Unfortunately, I went into this week with a slight cold, so I was a bit out of it on Monday and Tuesday, but it was amusing that, given this project’s application in the immune system, I was thinking about the immune responses my body was putting up and how this project can model certain parts of that response. Once I was feeling better, I finalized and fixed up the formatting for the changes I made from the previous week, then I started on fixing up some of the functions throughout the program. Mainly, I followed the improvements listed on the project’s README, but as I’ve become more familiar with the code, I’ve found a lot of areas that could be cleaned up and made more versatile. With the blessing of the PhD student I’ve been working alongside, I’ve been considering ways that I could modularize the tools that this program already implements well, and made it more accessible to biologist who may not have a strong computer science background. I’ve found that I’ve been able to settle into my role here smoothly, and I’ve really enjoyed meeting the other members of the lab as they come in-person, and it’s been super nice to have other undergrads to work near during the day.

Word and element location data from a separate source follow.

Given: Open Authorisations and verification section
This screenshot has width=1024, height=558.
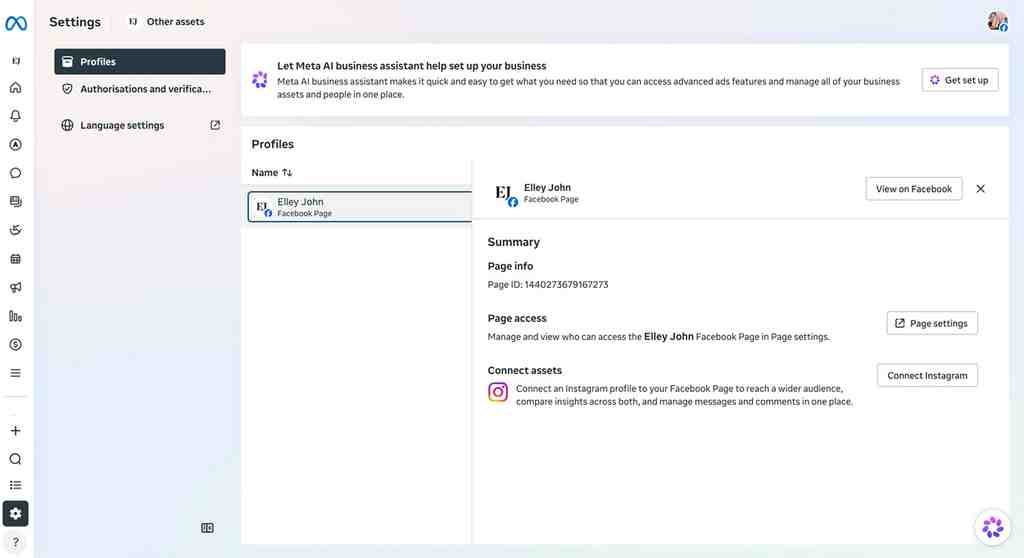Looking at the screenshot, I should [x=140, y=89].
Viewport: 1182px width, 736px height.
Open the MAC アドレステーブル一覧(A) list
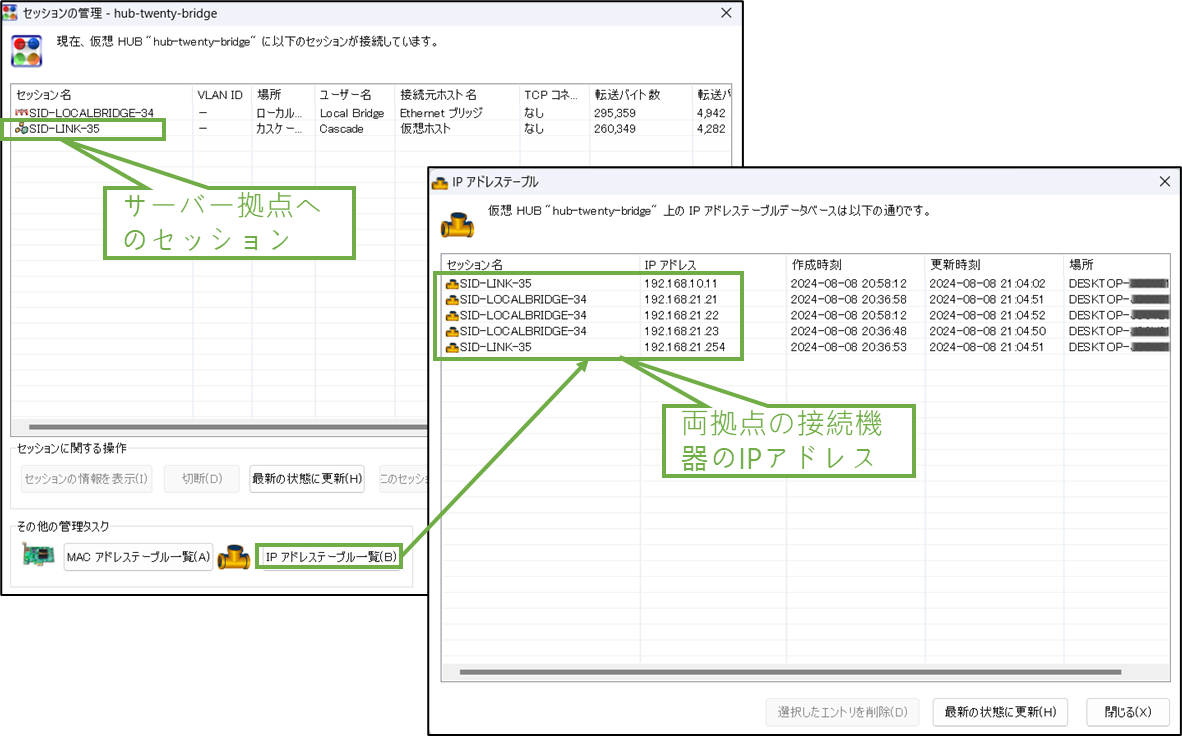point(138,556)
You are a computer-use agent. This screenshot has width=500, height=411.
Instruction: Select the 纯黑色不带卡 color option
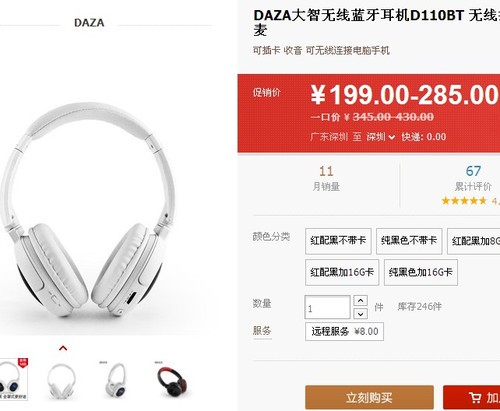pos(409,241)
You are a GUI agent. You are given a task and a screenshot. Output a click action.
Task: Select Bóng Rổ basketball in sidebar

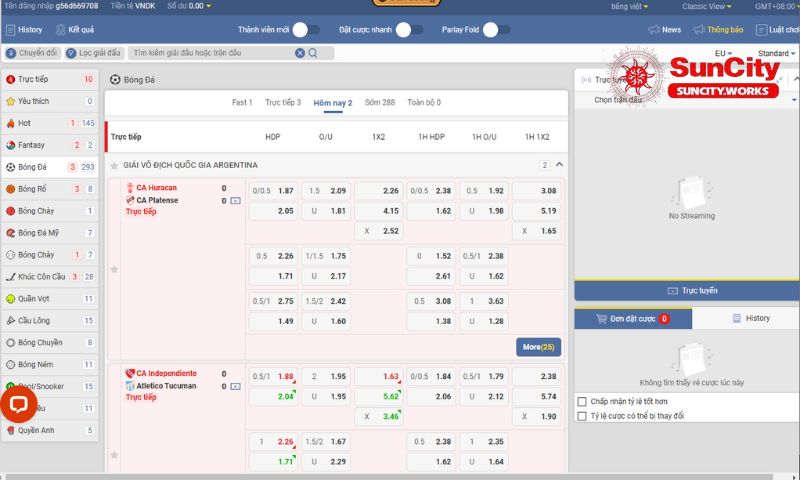[x=32, y=189]
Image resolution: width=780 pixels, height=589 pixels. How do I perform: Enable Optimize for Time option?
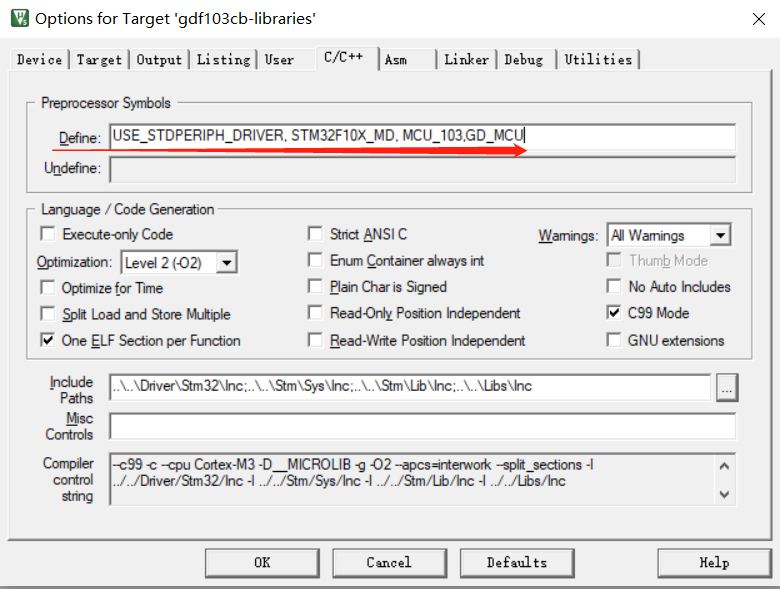pyautogui.click(x=48, y=288)
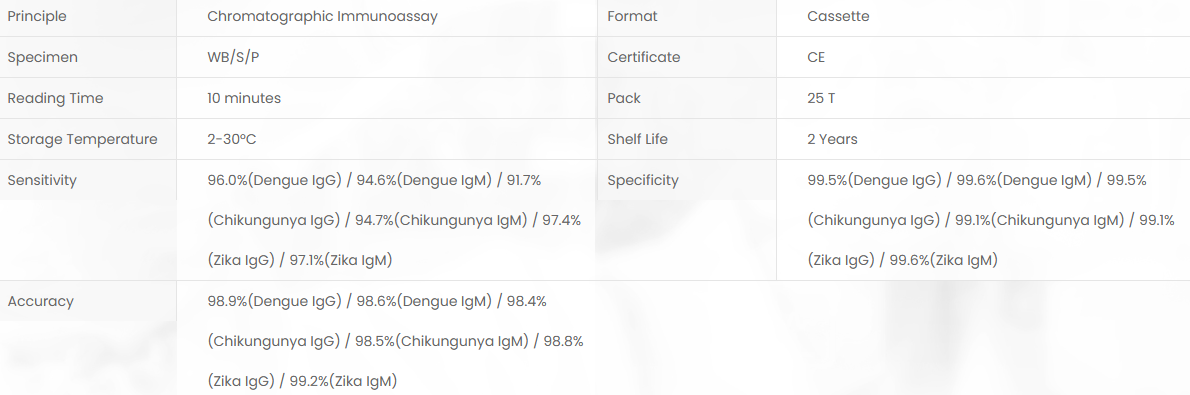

At the start of this week, I met with the graduate student I’ve been working alongside, Romanos. Romanos had been so incredibly helpful, walking me through more complicated steps in the code and answering my barrages of questions with so much patience and enthusiasm. Now that I have a good sense for how the code works and how the packages work together, I’ve begun working on the tasks that have been assigned to me. I started with some of the easier tasks, such as renaming the intermediate files that are generated as the program runs and shifting some repeated code to be a macro. I’m a bit surprised by how much I’ve already learned and how quickly I’ve been able to contribute to the project, even if it is minor – I was bracing for a much longer on-boarding experience, but I’m really glad I’m able to be productive so soon into this summer. Some other things I changed included fixing a persistent warning, expediting the startup process, and starting on some of the class documentation. Beyond work, I’ve been getting to know the area a bit better, but the temperature and humidity are a bit higher than I’m used to.
This week was my first week in Dr. Kavaraki’s lab. It was a pleasure to meet the lab manager, Dr. Kingston, as well as the members of the biology group. At my first meeting, I got a better sense for the grad student’s projects, including which project I’ll be working on. This project, headed by Romanos, involves modeling and predicting how a given peptide will bind to a Major Histocompatibility Complex (MHC), which is a protein complex core to the immune system. I spent the rest of the week digging through the code for this project, learning the ins and outs of the packages and processes being used. I had an excellent time getting to know the members of the lab, attending meetings, and exploring Rice’s campus. While Texas in the summer is a bit warmer than I’m used to, it seems like a fun city and I’m excited to spend the next few months here!